Duane Jones di La notte dei morti viventi ha combattuto contro un finale più felice per il film – spettacolo24

Quando Jones salì a bordo, richiese alcune modifiche al personaggio di Ben, incluse revisioni al dialogo per attenuare il modo rozzo e volubile in cui Ben avrebbe dovuto parlare originariamente. Questi cambiamenti sono stati implementati lungo il percorso e quando è stato preso in considerazione un finale alternativo e più felice per il personaggio, Jones ha combattuto attivamente per il finale cupo e straziante con cui si conclude “La notte dei morti viventi”. Ha ricordato (tramite The Wrap):

“Ho convinto George che la comunità nera avrebbe preferito vedermi morto piuttosto che salvato, dopo tutto quello che era successo, in un modo banale e simbolicamente confuso. Gli eroi non muoiono mai nei film americani. La scossa di questo, e la doppia scossa della Essere un eroe nero sembrava un doppio colpo.”

Questa deliberata sovversione delle aspettative per cui Jones ha combattuto alla fine si approfondisce gli strati di simbolismo che il film intreccia sapientemente. La storia inizia con Barbra (Judith O’Dea) inseguita dai non morti, e la tradizione consolidata ci porta momentaneamente a credere che rivendicherà il ruolo dell’ultima ragazza.
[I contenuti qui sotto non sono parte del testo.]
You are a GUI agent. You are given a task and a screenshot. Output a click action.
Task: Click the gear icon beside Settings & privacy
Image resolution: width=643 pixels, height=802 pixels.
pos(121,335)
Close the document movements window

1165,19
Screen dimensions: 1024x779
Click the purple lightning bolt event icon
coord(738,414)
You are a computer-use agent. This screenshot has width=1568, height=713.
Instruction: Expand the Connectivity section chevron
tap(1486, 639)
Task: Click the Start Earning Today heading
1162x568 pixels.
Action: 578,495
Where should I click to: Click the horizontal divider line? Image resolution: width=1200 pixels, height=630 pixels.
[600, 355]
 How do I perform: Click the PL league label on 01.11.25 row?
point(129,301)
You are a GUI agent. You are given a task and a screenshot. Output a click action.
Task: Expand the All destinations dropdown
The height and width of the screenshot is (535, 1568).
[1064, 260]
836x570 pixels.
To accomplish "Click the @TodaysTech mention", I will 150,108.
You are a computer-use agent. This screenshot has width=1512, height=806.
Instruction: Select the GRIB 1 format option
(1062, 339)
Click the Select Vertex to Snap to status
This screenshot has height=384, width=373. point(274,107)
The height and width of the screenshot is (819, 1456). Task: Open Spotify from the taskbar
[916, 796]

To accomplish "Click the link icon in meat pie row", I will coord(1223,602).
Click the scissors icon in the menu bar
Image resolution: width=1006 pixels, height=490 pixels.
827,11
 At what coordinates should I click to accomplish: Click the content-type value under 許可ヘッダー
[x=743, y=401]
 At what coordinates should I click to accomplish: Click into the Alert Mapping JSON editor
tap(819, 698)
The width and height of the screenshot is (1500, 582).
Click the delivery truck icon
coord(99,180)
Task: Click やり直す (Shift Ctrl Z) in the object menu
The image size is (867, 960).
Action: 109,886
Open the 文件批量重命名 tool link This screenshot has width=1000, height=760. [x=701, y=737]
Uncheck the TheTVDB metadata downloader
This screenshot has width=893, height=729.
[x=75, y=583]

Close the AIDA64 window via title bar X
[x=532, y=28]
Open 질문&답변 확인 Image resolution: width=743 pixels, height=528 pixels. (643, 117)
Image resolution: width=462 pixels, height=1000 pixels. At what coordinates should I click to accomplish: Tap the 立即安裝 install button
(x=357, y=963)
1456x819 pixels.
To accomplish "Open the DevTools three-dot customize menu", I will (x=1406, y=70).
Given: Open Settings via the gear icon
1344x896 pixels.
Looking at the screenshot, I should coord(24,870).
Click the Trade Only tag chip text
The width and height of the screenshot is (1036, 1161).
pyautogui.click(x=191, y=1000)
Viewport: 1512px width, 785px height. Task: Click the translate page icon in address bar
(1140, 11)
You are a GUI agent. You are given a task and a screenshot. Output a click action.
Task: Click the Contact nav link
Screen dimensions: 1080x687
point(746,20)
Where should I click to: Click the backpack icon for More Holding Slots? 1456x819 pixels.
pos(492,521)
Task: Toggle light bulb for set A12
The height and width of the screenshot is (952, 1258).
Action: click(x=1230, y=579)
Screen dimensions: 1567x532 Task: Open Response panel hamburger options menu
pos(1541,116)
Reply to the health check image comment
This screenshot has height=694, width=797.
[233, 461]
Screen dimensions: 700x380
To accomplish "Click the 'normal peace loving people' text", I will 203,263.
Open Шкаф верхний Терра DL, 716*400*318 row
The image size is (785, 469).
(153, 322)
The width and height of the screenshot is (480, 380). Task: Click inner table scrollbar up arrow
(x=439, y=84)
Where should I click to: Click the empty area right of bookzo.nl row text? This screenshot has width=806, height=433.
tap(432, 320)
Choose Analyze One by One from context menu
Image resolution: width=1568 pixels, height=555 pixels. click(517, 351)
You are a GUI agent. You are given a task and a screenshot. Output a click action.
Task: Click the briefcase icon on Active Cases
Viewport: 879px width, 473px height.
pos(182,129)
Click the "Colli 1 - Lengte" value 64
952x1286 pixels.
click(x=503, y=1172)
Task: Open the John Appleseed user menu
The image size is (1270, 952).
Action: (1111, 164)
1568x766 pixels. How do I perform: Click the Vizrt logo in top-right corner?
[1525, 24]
Barbra però si dimostra teatrale anche di fronte al pericolo, ed è proprio allora che Ben irrompe sulla scena e prende in mano la situazione. Mentre i non morti si avvicinano, Ben deve anche affrontare il razzismo di altri sopravvissuti bianchi, incluso Harry (Karl Hardman), ma persevera grazie al suo coraggio e al suo calmo pragmatismo, dimostrandosi degno di essere l’ultimo sopravvissuto.

Tuttavia, tutto ciò viene annullato in un unico, orribile secondo quando Ben viene colpito senza esitazione e bruciato insieme ai non morti, sottoposto a una disumanizzazione guidata dal bigottismo anche se il mondo crolla a causa di ragioni soprannaturali. Questa è una scena finale stridente che fa un’affermazione terrificante, difficile da digerire ma essenziale da non sottovalutare.